» Tasks and exercises:
1 - In the comment thread on breast and penis size, why does Myrddwn distrust the chart showing the "ideal" penis size?
2 - According to the comment thread on breast and penis size, between which bra sizes does dG fluctuate?


      • dG April 4, 2011 at 10:53 pm #

        Yeah, I realize that’s a parallel, just not one that I relate to personally. I’ve never given a lot of thought to my breasts, and it was only on the last weight-gain cycle when I ended up a DD that I paid much attention to my tits. Only recently have I noticed that my chest gets attention, if I wear a well-fitting bra,

        I’ve heard lots of lamenting from some of my itty-bitty friends, and I realize that large and extra-large come with benefits and drawbacks . . . it’s just not anything I have given much thought to myself, maybe in part because I fluctuate between a B and a DD, depending on my overall weight, so in my own body it feels malleable (though I realize it’s not the case for all women).

      • Myrddwn April 5, 2011 at 8:24 am #

        But for women, breasts are obvious. You wear them right out there on your chest for all to see. Unless you try to deliberately hide them. It is easy to see if you have an A or a DDD. Noticing them, having them noticed and drooled upon and judged is a regular occurrence. For men, our penises are hidden. For the most part you can’t tell how big it is, or if it is limp or throbbing and eagerly straining for your so deliciously displayed breasts.
        And boobs are a good parallel to the discussion on penis size. If they are small, women usually receive less attention from me. And if they are too big, they receive too much attention, which can often be negative. You females are judged by your breasts.
        The fact that they can be seen, where our body part can not, leads to an interesting social psychology. If men carried our penises on our foreheads, it would be a very different world indeed.

      • Kasini April 5, 2011 at 2:08 pm #

        it would certain make Unicorn myths that much more obvious…

      • Myrddwn April 5, 2011 at 6:56 pm #

        So, I stumbled onto a site that claimed to end the Great Penis Size Debate once and for all.
        They had a chart, showing supposedly what the ‘ideal’ size was, and according to that chart the perfect size ‘according to women’ was eight to nine inches long with about an eight inch circumference. Erm, that’s huge. Remember that the average erect penis is between five and half to six inches. I doubt that women evolved to desire larger than average penises. Then I found two illuminating pieces of information on that sight. One, that chart was based on women’s responses. Women who have been told ‘oh yeah baby, I got nine inches!’. And second, that site belonged to a Penis Enlargement Pill company. Yeah, I trust those figures.

Pixel coordinate grounding data
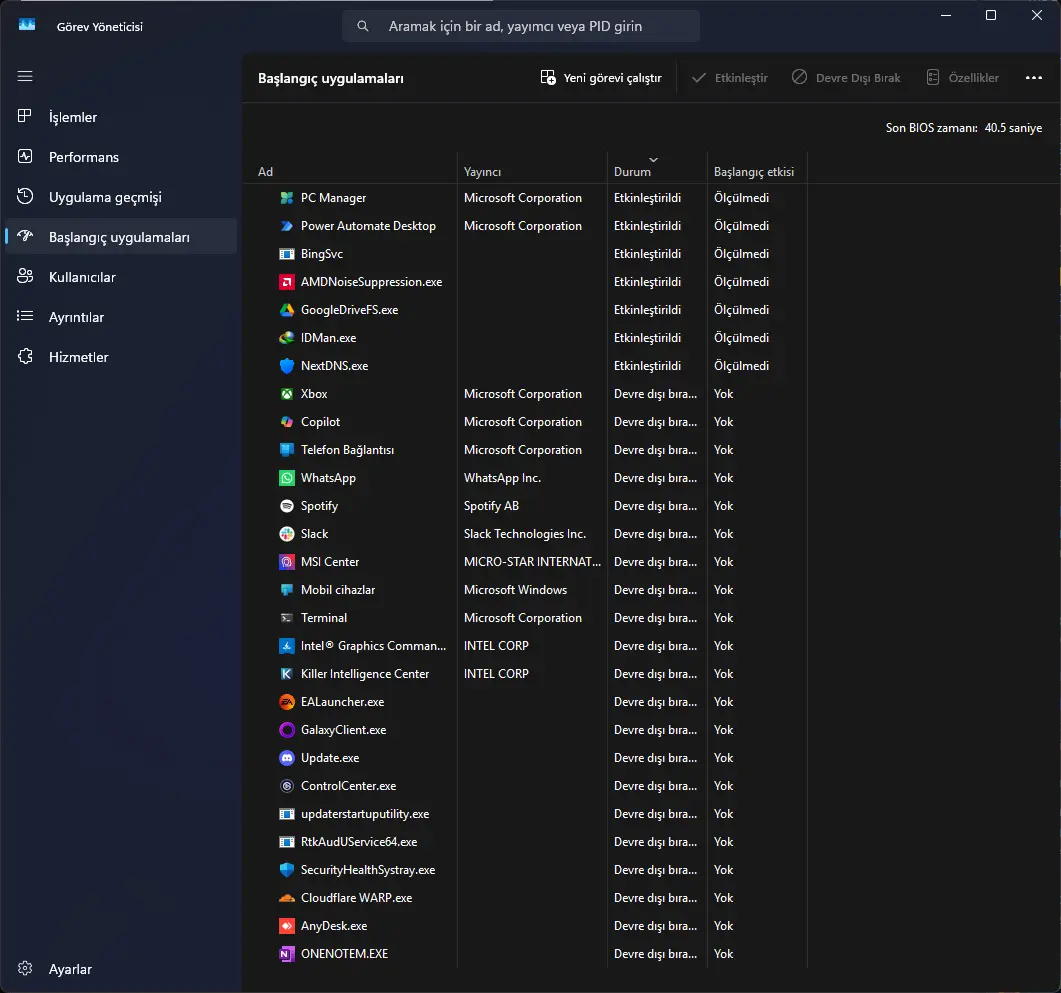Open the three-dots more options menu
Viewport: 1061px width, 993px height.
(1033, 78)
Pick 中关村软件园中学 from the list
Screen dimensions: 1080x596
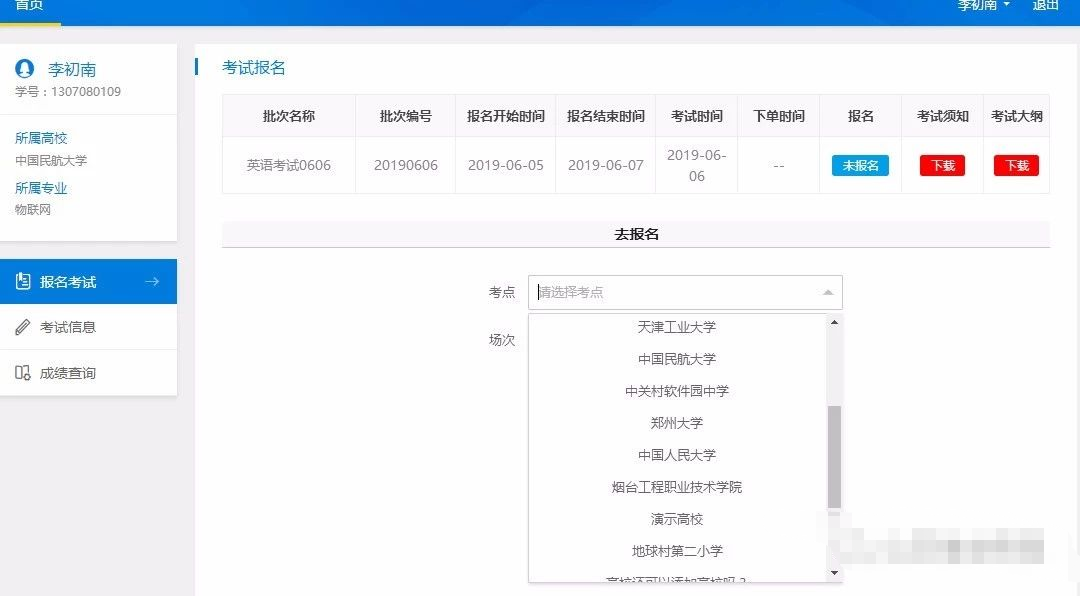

» Exercise responses:
1 - The chart was based on the responses of women who had been told exaggerated sizes like "oh yeah baby, I got nine inches!" The site that published it also belonged to a penis enlargement pill company.

2 - Between a B and a DD, depending on overall weight.